THE DATA ▸
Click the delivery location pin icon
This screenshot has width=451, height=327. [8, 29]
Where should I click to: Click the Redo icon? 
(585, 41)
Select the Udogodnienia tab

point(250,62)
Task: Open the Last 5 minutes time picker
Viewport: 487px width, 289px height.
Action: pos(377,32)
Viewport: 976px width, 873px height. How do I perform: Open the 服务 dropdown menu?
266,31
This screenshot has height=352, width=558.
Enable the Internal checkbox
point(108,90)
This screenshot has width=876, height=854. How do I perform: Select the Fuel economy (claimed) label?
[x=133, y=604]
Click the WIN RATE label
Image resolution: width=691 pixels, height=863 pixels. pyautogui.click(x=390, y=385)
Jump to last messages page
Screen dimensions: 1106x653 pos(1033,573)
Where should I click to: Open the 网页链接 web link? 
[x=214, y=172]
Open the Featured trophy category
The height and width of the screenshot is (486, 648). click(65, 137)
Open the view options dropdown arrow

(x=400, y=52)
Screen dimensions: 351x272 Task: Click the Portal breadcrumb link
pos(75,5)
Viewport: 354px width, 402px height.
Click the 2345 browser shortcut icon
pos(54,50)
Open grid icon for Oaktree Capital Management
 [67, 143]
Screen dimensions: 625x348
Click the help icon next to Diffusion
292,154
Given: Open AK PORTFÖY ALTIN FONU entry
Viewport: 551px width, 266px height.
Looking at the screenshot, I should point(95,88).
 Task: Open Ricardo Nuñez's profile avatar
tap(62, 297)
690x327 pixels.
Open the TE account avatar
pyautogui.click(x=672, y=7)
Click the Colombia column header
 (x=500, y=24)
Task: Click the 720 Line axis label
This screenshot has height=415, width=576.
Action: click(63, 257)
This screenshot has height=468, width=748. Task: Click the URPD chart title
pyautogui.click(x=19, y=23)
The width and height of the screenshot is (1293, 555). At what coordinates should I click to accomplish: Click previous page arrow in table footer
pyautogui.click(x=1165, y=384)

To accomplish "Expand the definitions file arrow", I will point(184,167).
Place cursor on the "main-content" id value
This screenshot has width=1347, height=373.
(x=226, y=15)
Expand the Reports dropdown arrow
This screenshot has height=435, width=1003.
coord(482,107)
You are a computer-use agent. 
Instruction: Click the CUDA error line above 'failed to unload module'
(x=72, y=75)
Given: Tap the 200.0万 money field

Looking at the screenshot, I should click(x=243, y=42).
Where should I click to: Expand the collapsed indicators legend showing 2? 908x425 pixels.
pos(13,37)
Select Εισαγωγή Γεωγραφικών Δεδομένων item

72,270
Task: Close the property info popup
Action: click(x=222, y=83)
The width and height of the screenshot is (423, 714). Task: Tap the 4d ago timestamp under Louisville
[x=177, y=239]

WHAT YOU HAVE TO DO ▸ Retype the records above in full, exactly as they appear.

TASK SOLUTION ▸
Click the delivery location pin icon
This screenshot has width=451, height=327. [8, 29]
Where should I click to: Click the Redo icon? 
(585, 41)
Select the Udogodnienia tab

point(250,62)
Task: Open the Last 5 minutes time picker
Viewport: 487px width, 289px height.
Action: pos(377,32)
Viewport: 976px width, 873px height. How do I perform: Open the 服务 dropdown menu?
266,31
This screenshot has height=352, width=558.
Enable the Internal checkbox
point(108,90)
This screenshot has width=876, height=854. How do I perform: Select the Fuel economy (claimed) label?
[x=133, y=604]
Click the WIN RATE label
Image resolution: width=691 pixels, height=863 pixels. pyautogui.click(x=390, y=385)
Jump to last messages page
Screen dimensions: 1106x653 pos(1033,573)
Where should I click to: Open the 网页链接 web link? 
[x=214, y=172]
Open the Featured trophy category
The height and width of the screenshot is (486, 648). click(65, 137)
Open the view options dropdown arrow

(x=400, y=52)
Screen dimensions: 351x272 Task: Click the Portal breadcrumb link
pos(75,5)
Viewport: 354px width, 402px height.
Click the 2345 browser shortcut icon
pos(54,50)
Open grid icon for Oaktree Capital Management
 [67, 143]
Screen dimensions: 625x348
Click the help icon next to Diffusion
292,154
Given: Open AK PORTFÖY ALTIN FONU entry
Viewport: 551px width, 266px height.
Looking at the screenshot, I should point(95,88).
 Task: Open Ricardo Nuñez's profile avatar
tap(62, 297)
690x327 pixels.
Open the TE account avatar
pyautogui.click(x=672, y=7)
Click the Colombia column header
 (x=500, y=24)
Task: Click the 720 Line axis label
This screenshot has height=415, width=576.
Action: click(63, 257)
This screenshot has height=468, width=748. Task: Click the URPD chart title
pyautogui.click(x=19, y=23)
The width and height of the screenshot is (1293, 555). At what coordinates should I click to accomplish: Click previous page arrow in table footer
pyautogui.click(x=1165, y=384)

To accomplish "Expand the definitions file arrow", I will point(184,167).
Place cursor on the "main-content" id value
This screenshot has width=1347, height=373.
(x=226, y=15)
Expand the Reports dropdown arrow
This screenshot has height=435, width=1003.
coord(482,107)
You are a computer-use agent. 
Instruction: Click the CUDA error line above 'failed to unload module'
(x=72, y=75)
Given: Tap the 200.0万 money field

Looking at the screenshot, I should click(x=243, y=42).
Where should I click to: Expand the collapsed indicators legend showing 2? 908x425 pixels.
pos(13,37)
Select Εισαγωγή Γεωγραφικών Δεδομένων item

72,270
Task: Close the property info popup
Action: click(x=222, y=83)
The width and height of the screenshot is (423, 714). Task: Tap the 4d ago timestamp under Louisville
[x=177, y=239]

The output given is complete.